Would using JSON or sexps have made this problem any easier?

Sure. I've done it both ways, there's no comparison. It's not the data format alone that makes the difference, but the programming and thinking style that the format enables. These structures are malleable where XML is not. Malleability allows you to use a structure in related-but-different ways, which is what error handling requires (a base behavior and an error-handling one). It also makes it far easier to develop these things incrementally instead of having to design them up front. So this is far from the only problem they make easier.

11ren · on Jan 17, 2009

With malleability, I think you're talking about low-level control, where you work directly in terms of the data structures that will be serialized as JSON. You might be translating between the domain data structures and the JSON structure; or they might appear direction as JSON. This is malleable in that you tweak it however you want; and it's simple in that you have direct access to everything. You can do validation in the same way. If something goes wrong, you have all the information available to deal with it as you see fit.

The wire format doesn't affect this approach - it could be JSON or XML. However, JSON and data structures maps cleanly, because it's an object format already. To do the same thing with XML requires an extra level, and you get a meta-format like xmlrpc, which is pretty ugly.

So I think you're talking about a kind of object serialization, with object-to-object data binding.

XML Schema is an attempt to factor out the grammar of the data structures, so that they can be checked automatically, and other grammar-based tasks can be automated. I think this is a worthy quest, succeed or fail. One specific failing we discussed was error messages.
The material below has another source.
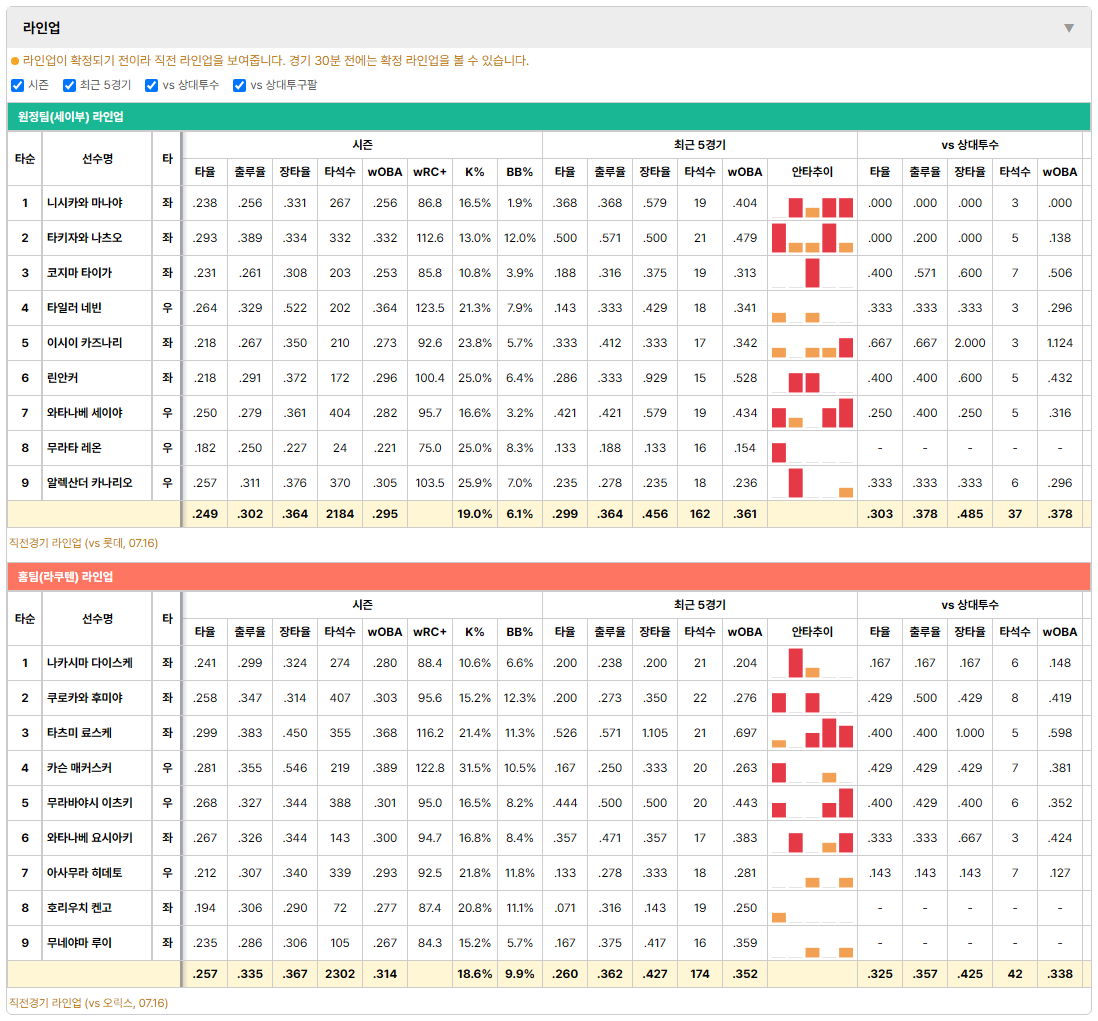Uncheck the 시즌 checkbox

(18, 85)
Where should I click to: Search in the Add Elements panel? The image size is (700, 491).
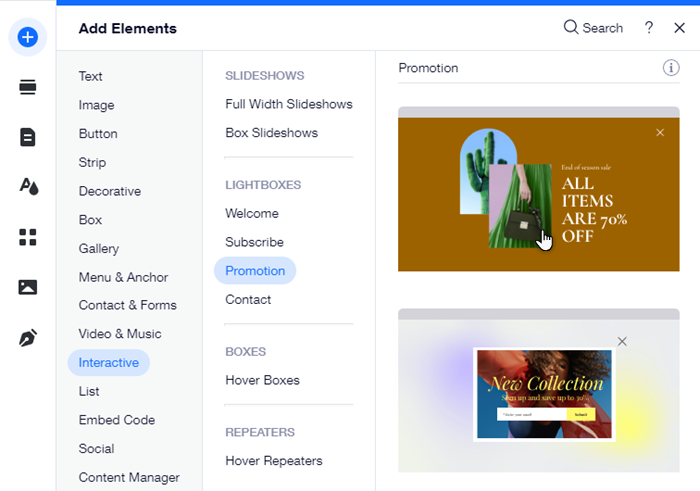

I'm trying to grasp your point of view, and presenting what I think it is, so you tell me if I got it right or not (assuming you see this reply).

11ren · on Jan 17, 2009

Incidentally, I was just parsing some XML Schema documents, and the error messages were more helpful than I expected - it gave the rule of the grammar that was causing problems. However, this rule looked like it was taken from the English specification of XML Schema, when it could be (and should be) automatically inferred from the machine readable version of the grammar (i.e. the XML Schema for XML Schema documents).

11ren · on Jan 13, 2009

Interesting, thanks. Would you say this "malleability" issue would be addressed if the XML could be bound (databinding) to arbitrarily different object structures?

BTW: I meant that specific problem you mentioned (which was a non-conforming xml document) - how would JSON/sexps make that specific one easier to solve?